- Opening Delimiter -

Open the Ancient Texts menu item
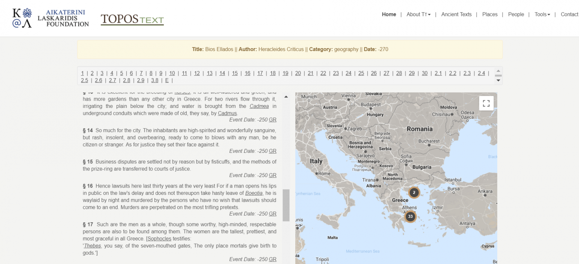579x264 pixels. (x=456, y=14)
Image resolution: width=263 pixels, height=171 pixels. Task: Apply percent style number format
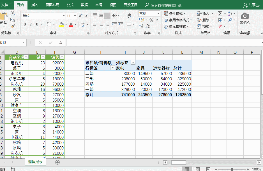pyautogui.click(x=151, y=20)
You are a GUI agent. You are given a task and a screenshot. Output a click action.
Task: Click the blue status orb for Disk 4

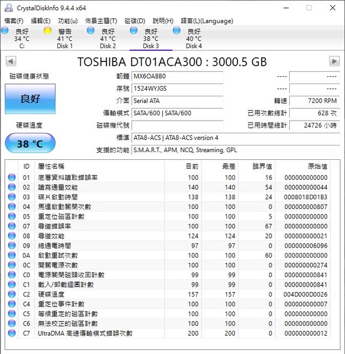point(177,31)
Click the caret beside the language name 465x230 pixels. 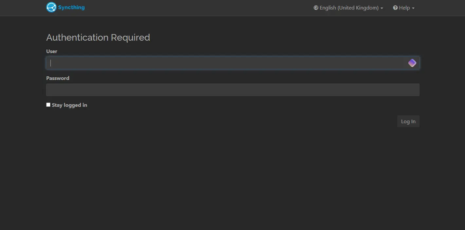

- Closing Delimiter -

When you copy the listing above, reproduce every line exactly and skip the images.

Result for this exercise:
Open the Ancient Texts menu item
579x264 pixels. (x=456, y=14)
Image resolution: width=263 pixels, height=171 pixels. Task: Apply percent style number format
pyautogui.click(x=151, y=20)
You are a GUI agent. You are given a task and a screenshot. Output a click action.
Task: Click the blue status orb for Disk 4

point(177,31)
Click the caret beside the language name 465x230 pixels. 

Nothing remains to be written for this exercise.